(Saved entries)
-----
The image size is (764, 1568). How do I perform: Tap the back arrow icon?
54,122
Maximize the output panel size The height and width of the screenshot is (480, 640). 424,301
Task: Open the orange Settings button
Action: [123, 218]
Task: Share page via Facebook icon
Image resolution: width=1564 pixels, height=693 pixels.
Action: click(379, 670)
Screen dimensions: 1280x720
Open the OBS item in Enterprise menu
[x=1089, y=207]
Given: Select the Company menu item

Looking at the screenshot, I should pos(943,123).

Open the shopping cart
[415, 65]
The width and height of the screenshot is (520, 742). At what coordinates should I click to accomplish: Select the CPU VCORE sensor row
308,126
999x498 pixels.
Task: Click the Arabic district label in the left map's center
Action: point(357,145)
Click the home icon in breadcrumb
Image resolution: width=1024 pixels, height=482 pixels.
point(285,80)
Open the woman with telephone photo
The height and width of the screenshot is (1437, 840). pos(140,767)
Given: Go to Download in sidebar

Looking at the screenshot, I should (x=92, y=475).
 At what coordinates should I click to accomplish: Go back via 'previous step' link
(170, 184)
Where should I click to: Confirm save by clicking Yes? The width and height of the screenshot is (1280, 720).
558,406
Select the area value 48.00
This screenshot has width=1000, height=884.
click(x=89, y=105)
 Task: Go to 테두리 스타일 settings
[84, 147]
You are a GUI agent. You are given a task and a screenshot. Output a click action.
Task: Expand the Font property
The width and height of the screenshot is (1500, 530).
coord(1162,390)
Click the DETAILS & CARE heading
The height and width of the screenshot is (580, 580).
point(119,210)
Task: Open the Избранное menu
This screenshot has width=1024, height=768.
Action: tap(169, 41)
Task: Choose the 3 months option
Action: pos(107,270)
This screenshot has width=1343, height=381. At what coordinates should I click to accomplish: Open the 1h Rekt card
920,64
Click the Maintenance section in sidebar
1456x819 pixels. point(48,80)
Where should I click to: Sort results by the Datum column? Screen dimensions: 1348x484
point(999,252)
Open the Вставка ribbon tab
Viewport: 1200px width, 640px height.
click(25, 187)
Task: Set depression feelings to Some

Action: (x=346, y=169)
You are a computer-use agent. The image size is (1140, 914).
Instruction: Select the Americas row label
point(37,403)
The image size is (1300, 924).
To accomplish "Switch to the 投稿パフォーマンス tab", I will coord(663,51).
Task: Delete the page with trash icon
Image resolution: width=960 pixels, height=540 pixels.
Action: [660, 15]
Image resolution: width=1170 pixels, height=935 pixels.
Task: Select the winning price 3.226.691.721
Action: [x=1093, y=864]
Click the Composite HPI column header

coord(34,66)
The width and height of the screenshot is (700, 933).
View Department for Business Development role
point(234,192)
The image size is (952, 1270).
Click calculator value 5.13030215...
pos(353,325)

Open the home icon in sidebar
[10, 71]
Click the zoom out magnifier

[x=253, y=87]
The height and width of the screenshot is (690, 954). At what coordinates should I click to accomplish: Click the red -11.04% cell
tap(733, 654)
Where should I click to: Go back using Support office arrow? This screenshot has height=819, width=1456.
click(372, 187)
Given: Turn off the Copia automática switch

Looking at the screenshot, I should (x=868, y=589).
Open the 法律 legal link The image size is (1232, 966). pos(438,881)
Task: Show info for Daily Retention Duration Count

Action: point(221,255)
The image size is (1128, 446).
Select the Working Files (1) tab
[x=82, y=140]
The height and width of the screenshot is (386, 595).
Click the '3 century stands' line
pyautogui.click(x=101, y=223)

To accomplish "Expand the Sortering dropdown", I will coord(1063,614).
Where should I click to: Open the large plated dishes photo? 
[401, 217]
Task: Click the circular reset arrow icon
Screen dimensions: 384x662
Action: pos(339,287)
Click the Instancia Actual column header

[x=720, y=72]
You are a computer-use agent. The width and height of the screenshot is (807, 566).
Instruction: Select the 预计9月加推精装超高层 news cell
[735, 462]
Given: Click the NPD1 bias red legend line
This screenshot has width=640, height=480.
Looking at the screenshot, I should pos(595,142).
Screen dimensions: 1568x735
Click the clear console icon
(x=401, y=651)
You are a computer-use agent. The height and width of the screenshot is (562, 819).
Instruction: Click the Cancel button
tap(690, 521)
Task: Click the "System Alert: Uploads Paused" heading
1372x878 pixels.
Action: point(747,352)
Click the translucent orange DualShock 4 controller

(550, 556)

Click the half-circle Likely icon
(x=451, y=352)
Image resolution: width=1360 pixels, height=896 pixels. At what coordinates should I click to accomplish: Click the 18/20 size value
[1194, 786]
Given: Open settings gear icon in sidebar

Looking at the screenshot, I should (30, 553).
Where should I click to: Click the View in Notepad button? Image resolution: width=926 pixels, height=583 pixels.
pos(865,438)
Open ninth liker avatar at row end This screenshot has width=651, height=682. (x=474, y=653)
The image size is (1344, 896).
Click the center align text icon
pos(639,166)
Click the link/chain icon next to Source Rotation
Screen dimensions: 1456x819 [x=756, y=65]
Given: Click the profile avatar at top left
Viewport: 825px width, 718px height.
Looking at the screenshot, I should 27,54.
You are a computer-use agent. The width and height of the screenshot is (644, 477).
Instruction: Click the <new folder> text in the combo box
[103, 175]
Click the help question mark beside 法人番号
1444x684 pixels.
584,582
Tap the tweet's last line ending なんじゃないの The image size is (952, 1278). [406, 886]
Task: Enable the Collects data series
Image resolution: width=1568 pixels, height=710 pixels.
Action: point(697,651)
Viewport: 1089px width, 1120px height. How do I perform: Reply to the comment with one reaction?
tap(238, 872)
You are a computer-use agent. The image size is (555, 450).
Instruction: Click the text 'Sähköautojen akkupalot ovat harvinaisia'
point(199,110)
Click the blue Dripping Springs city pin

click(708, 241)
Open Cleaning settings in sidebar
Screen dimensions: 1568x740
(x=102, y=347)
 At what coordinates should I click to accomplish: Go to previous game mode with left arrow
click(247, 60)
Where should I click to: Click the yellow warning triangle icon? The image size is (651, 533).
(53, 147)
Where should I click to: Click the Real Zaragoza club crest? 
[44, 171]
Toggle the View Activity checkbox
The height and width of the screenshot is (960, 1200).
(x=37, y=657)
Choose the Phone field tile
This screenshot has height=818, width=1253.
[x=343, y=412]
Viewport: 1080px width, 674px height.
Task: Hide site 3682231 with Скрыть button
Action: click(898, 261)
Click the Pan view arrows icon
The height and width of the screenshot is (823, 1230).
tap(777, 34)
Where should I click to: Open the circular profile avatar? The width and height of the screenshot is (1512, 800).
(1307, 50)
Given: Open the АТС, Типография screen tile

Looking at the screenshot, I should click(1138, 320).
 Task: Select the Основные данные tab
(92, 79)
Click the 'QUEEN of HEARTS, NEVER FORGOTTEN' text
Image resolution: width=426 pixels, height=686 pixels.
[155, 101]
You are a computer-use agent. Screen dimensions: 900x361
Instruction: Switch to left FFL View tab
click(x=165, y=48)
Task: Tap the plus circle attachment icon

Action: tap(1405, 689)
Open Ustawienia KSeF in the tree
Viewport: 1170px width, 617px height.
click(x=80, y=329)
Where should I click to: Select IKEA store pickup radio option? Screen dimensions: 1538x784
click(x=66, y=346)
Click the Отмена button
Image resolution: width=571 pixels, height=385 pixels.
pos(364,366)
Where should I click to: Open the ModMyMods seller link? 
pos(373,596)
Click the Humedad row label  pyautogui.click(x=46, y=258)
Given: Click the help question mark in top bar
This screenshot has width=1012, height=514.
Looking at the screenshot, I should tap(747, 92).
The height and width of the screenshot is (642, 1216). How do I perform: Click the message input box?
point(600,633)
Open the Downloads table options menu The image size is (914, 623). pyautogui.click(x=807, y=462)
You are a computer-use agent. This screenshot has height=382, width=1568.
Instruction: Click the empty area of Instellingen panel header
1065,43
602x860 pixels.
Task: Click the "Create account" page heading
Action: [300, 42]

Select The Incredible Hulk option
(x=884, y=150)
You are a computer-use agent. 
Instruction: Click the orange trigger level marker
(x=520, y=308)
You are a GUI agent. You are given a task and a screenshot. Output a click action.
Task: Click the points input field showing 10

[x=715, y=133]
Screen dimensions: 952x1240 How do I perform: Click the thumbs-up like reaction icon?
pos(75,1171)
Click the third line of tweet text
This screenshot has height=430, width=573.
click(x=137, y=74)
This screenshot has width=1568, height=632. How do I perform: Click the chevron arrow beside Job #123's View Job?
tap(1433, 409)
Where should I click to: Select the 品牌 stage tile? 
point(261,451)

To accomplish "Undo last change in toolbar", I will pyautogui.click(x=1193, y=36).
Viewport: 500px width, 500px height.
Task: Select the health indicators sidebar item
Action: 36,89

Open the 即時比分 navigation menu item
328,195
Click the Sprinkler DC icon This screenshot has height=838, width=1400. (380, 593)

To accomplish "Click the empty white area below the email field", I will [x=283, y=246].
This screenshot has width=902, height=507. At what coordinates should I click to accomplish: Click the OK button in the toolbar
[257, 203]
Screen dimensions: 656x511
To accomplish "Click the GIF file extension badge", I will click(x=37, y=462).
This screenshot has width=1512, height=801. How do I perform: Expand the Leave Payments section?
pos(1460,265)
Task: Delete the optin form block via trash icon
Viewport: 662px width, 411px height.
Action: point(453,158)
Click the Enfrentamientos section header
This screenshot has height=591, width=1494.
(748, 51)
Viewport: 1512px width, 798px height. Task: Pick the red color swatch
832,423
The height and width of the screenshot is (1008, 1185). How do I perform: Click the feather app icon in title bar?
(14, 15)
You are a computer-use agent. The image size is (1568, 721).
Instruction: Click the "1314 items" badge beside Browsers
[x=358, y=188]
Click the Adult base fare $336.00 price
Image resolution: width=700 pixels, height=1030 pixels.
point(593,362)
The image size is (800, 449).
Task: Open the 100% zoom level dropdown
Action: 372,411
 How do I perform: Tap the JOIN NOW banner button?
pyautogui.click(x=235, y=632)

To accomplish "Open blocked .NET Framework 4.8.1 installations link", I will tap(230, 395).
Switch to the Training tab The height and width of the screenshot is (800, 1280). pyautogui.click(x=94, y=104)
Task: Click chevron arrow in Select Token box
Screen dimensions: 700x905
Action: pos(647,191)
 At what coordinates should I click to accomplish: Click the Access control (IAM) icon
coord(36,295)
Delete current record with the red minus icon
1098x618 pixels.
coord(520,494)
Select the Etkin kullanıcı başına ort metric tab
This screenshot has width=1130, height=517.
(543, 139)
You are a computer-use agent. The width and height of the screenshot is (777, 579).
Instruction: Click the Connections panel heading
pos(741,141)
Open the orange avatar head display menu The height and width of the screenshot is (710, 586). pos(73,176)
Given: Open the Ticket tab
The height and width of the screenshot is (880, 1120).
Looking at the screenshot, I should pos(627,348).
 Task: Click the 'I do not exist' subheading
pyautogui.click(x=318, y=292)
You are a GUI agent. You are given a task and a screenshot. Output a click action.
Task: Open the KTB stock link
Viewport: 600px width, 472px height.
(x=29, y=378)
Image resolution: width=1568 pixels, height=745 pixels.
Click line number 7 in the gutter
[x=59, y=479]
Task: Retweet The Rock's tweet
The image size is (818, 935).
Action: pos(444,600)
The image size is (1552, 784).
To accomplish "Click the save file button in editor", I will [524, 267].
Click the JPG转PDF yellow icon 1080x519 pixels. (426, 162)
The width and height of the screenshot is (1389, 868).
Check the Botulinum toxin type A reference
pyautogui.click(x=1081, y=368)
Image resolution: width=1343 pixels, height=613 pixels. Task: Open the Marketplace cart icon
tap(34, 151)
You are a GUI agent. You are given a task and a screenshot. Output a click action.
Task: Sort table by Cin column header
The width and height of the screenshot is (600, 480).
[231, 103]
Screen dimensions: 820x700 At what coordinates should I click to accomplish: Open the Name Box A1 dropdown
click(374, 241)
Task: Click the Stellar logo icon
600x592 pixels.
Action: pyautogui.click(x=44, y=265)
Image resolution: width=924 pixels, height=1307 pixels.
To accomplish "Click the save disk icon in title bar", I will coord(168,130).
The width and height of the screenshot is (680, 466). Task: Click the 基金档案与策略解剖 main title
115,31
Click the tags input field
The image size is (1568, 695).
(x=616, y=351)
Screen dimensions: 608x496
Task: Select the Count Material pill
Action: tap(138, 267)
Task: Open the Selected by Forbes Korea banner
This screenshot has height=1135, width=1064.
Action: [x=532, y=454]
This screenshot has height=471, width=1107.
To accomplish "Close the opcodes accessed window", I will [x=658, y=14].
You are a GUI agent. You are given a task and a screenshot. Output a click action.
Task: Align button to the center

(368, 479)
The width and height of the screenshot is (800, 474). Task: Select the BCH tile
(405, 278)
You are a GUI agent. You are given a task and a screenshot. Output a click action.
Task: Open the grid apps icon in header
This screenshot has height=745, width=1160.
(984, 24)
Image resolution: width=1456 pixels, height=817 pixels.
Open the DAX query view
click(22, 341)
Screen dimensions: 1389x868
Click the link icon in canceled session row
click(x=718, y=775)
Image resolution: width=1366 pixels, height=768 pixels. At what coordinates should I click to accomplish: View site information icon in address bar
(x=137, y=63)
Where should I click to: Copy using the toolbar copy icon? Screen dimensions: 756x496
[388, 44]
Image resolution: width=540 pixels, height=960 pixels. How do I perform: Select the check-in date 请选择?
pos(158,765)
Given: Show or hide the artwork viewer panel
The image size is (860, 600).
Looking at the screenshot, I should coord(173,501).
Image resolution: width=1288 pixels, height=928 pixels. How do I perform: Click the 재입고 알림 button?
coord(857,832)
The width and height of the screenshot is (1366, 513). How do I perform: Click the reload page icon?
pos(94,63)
-----
= What needs to be done =
Nothing beyond the line that contains "Task: Share page via Facebook icon" belongs in the answer; reproduce the entries exactly from their first line through it.

= Response area =
The image size is (764, 1568). How do I perform: Tap the back arrow icon?
54,122
Maximize the output panel size The height and width of the screenshot is (480, 640). 424,301
Task: Open the orange Settings button
Action: [123, 218]
Task: Share page via Facebook icon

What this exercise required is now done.